Residents of Catia also relate the problem of ineffective policing to a history of long-term institutional corruption. Perhaps the conclusion drawn by a taxi driver best sums it up: “The problem in Venezuela is not la delincuencia, since you can find that anywhere you go.  The problem is corruption.”  Indeed, when residents here refer to the police, they often refer to the infamous cases of kidnapping and murder in which the now disbanded Policia Metoropolitana (who were replaced by the Policia Nacional Bolivariana but policed Caracas from 1969-2011) were involved.  Given their recognition of long-standing police corruption, people in my neighborhood do not necessarily look to “the state” in this sense to protect them.

The problem starts in the home

When the police are brought up in conversation, the sentiment that they “don’t do anything” is almost a taken for granted assumption.  However, residents in my neighborhood do think something can be done about crime. Indeed, there is a strong tendency among residents to suggest that el hogar (the home) is the root of crime and violence. This came up at a child’s birthday party I recently attended when a few neighbors discussed a shooting that had occurred over the weekend, leaving one man dead.  Some of the women at the party mentioned that the mother of the man killed had allowed her son to sell drugs out of her home, and turned a deaf ear when people told her what her son was up to. This perspective, rather than blaming the police for not being around or the government for not protecting its citizens, holds the home environment accountable for crime.

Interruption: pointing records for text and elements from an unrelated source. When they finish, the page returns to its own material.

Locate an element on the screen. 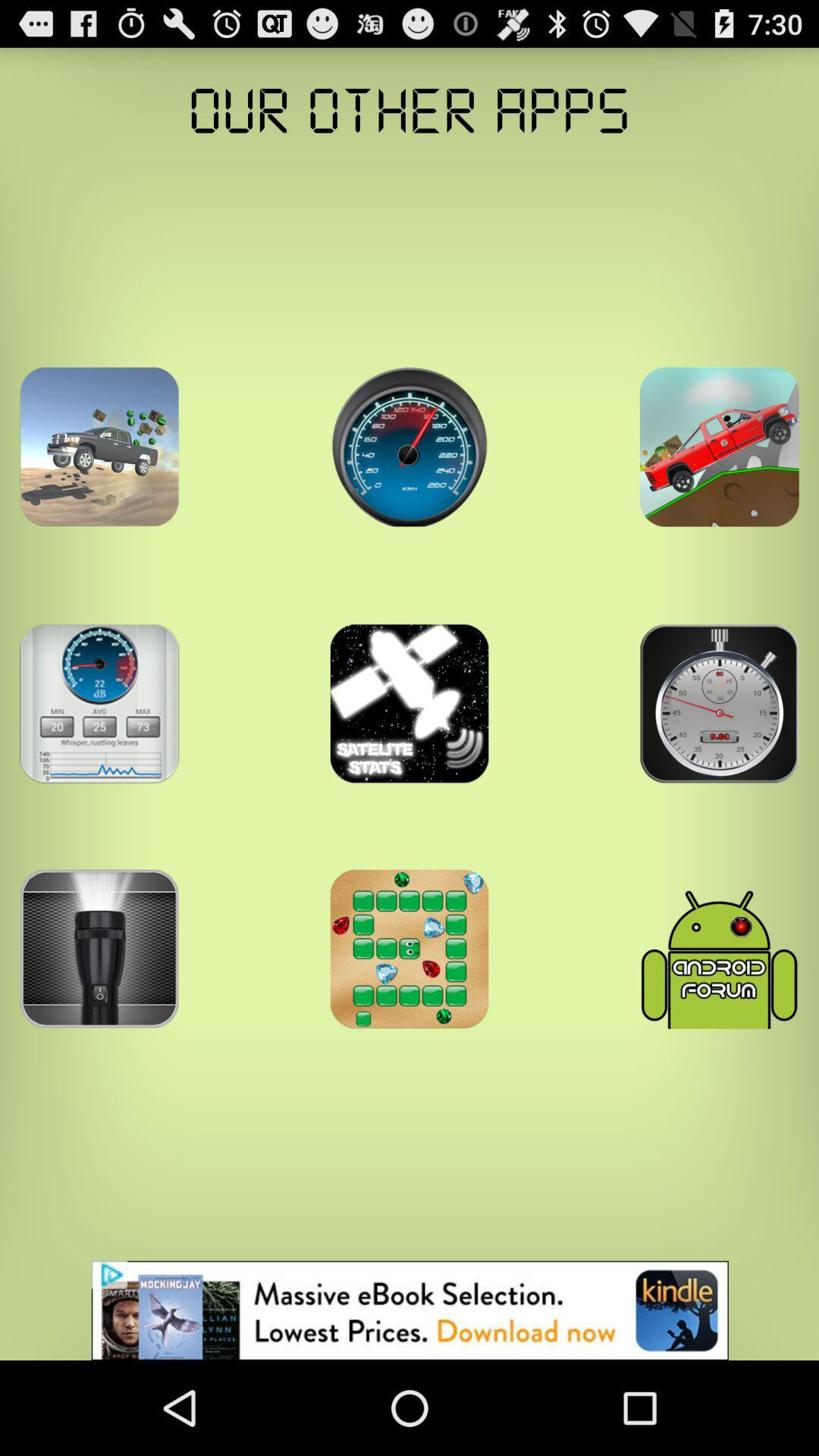  buy ebook is located at coordinates (410, 1310).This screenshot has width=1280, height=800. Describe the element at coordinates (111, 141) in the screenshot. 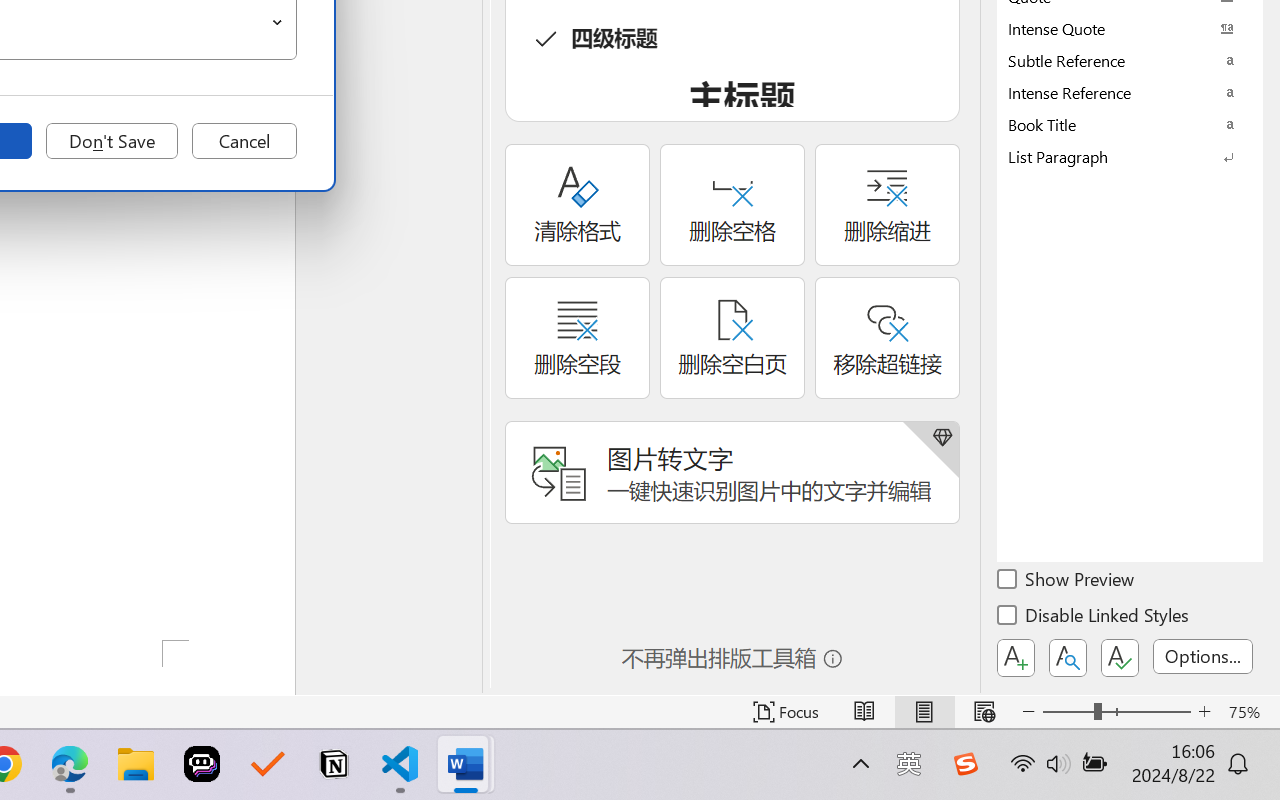

I see `'Don'` at that location.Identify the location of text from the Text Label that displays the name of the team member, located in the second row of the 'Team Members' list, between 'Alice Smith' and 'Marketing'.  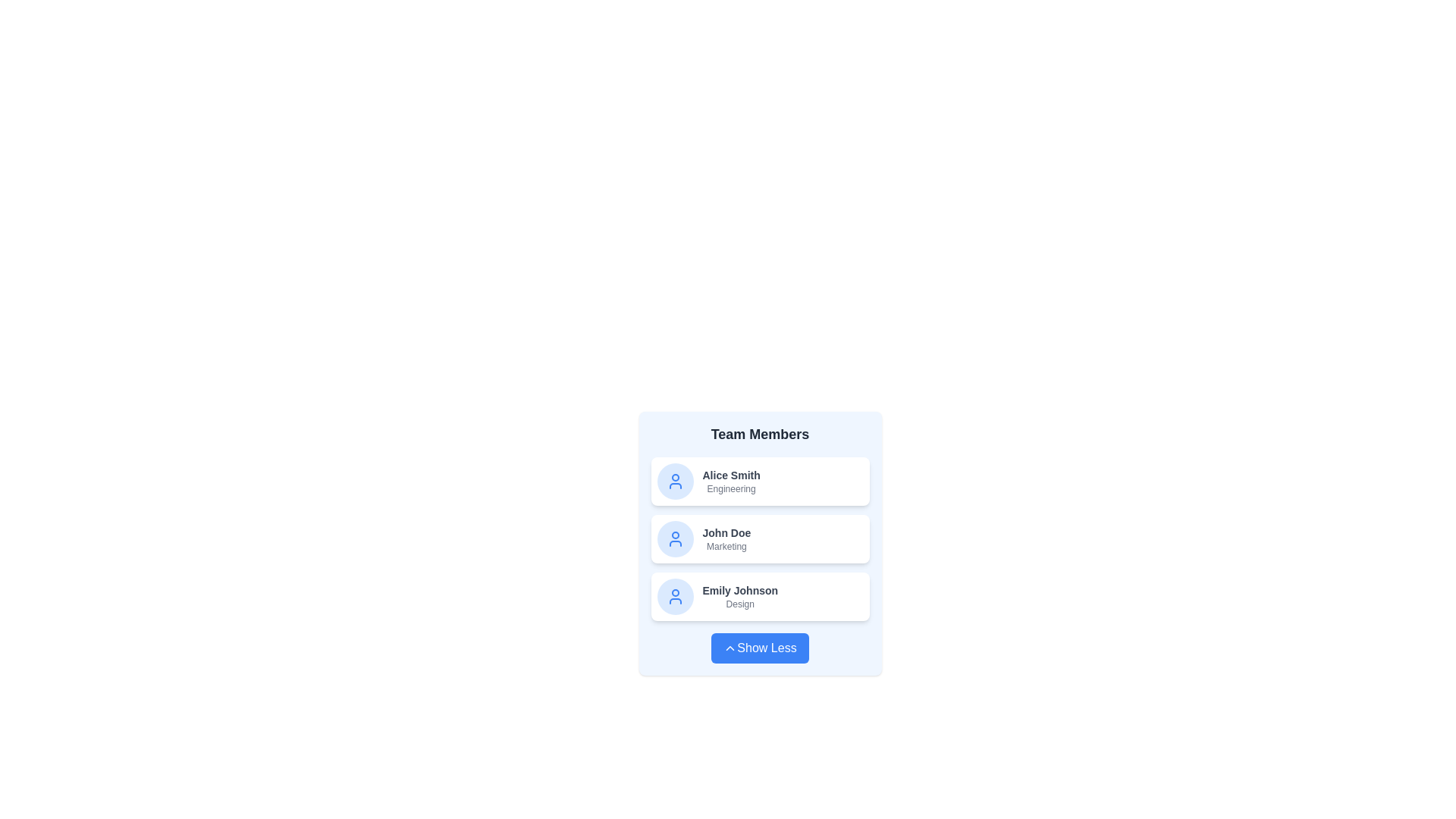
(726, 532).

Chávez is dealing with the root of the problem

Since el hogar is understood as the root of crime, many barrio residents see the Chávez government’s initiatives as addressing that root as best it can. As an example, last week I went shopping with my neighbor Natalia.  Afterwards, we sat down to drink coffee at the new socialist cafeteria opened by the government in a nearby plaza. While recovering from the shopping venture I asked Natalia about la inseguridad.  She replied that Chávez, by offering housing, education and sports missions, was dealing with “the root” of the problem: poverty and a lack of “cultura and conciencia.” This common sense understanding—that poverty is the main cause of violence—is as popular in Venezuela as it is in other countries.  From Natalia’s perspective the Chávez government’s strategy— attacking poverty with housing and promoting “conciencia” with education missions—addresses violent crime at its source.

Barrio residents are, as polls suggest, concerned with violent crime.  However, the perceptions above frame the President’s ability to impact crime as constrained—by a history of longstanding political and police corruption, a lack of access to education and basic resources, and perceived shortcomings of the home.

What about those who do expect the President to directly impact crime?  For them, Capriles might not necessarily offer a convincing alternative. Though he has only carried one term as the Governor of Estado Mirando, the state (which contains Petare, the most populous barrio in the country) was ranked as the 10th most violent sub-national region in the world. Paraphrasing my landlady: If Capriles’ plan is so much better, why did it not work in Miranda? It is worth bearing in mind that critiques of Chávez’s security record do not automatically add up to points in Capriles’ corner. Most of my neighbors, Chavistas and opposition supporters alike, largely recount political history in the 1990s as a time when politicians were the only ones that benefited from government plans. Capriles needs to be able to convince barrio residents that he does not represent a return to that history; in other words, he needs to show that he can follow through with his campaign plans.  And, from my landlady’s point of view, his previous security record does little to help him in this regard.